Justice Sotomayor said Skinner and codefendant Michael Wearry were both tried for the 1998 murder of Eric Walber on similar evidence centered on the same two eyewitnesses, but only Wearry obtained relief after the high court held in 2016 that prosecutors violated Brady by withholding favorable evidence. Skinner, she wrote, remains incarcerated even though prosecutors failed to disclose the same favorable evidence in his case.
Skinner was convicted by an 11-to-1 vote and sentenced to life in prison after his first capital trial ended with a hung jury. Wearry, who had been sentenced to death, later had his conviction vacated by the Supreme Court and, according to the dissent, is now off death row and free after a plea deal.

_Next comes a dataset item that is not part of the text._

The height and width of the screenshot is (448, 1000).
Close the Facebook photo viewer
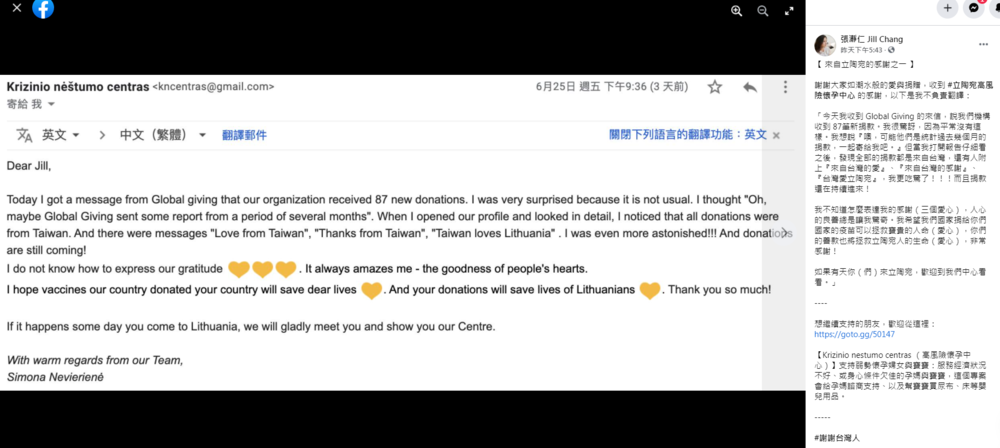tap(16, 9)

The dissent focused on undisclosed evidence bearing on the credibility of Sam Scott and Eric Brown, the two eyewitnesses at the center of both trials, along with additional evidence Skinner says would have weakened the State's case. Justice Sotomayor said the prior Wearry decision made the legal error in Skinner's case more obvious because the cases involved the same crime and substantially overlapping witnesses and suppressed evidence.
Justice Sotomayor also rejected the State's procedural arguments, saying sparse lower-court analysis should not insulate what she viewed as obvious error. She wrote that "Equal justice under law" required the courts to give the same answer to similarly situated codefendants raising essentially the same constitutional claims.
The denial does not decide the merits of Skinner's Brady claim. The dissent noted that Skinner may still seek relief in federal court because the Fifth Circuit recently authorized him to file a successive habeas application.